Today's installment of campaign-related news items from across the country.

* A conservative group is spending "more than $500,000" to air commercials in support of education secretary nominee Betsy DeVos. A vote on the Michigan megadonor is scheduled for Tuesday and the vote will be very close.

* Steve Bannon met with some top-tier Republican donors recently, and according to BuzzFeed's report, the White House strategist explained that he intends to "use the 2018 midterm elections as the arena to test the political clout of Trump's populist message."

* Less than a month into the new Congress, House Speaker Paul Ryan has already "set a torrid fundraising pace," delivering $3.4 million raised in January to the National Republican Campaign Committee.

* Following Donald Trump's complaints about the F-35 project, Lockheed Martin Corp. reportedly turned to the lobbying firm owned by Trump's former campaign manager, Corey Lewandowski.

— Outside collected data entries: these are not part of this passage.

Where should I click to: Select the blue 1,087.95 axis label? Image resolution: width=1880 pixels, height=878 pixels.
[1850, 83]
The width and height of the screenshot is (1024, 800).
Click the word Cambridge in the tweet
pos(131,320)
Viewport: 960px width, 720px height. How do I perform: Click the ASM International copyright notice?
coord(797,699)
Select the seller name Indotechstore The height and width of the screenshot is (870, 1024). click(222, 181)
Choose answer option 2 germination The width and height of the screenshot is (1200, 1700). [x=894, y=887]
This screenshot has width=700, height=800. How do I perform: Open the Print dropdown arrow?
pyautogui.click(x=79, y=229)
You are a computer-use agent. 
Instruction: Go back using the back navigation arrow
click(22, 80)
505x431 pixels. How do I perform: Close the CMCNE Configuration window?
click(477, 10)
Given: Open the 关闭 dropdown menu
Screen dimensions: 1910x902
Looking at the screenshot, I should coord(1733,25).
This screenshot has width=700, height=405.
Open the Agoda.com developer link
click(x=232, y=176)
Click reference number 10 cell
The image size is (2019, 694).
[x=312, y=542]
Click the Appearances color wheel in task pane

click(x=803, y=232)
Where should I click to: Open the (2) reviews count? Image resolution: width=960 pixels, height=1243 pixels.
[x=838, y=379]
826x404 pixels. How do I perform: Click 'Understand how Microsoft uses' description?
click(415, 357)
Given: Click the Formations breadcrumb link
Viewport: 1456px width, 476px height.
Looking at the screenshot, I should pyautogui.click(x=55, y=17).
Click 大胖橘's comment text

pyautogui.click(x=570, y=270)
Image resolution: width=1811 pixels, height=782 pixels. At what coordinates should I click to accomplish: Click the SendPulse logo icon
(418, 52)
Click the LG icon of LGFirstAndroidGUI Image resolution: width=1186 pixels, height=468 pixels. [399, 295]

* Speaking of the lobbying industry, former Sen. David Vitter (R-La.), on the heels of his gubernatorial defeat in his native Louisiana, has landed a job on K Street.

* How incompetent is the Trump White House? Even Karl Rove, who knows a little something about White House incompetence, is complaining about "amateur hour" at 1600 Pennsylvania Avenue.

* If Sen. Jeff Sessions (R-Ala.) is confirmed as the next attorney general, which appears very likely, Alabama Gov. Bob Bentley (R) will appoint his successor. The governor announced yesterday his six finalists for the post.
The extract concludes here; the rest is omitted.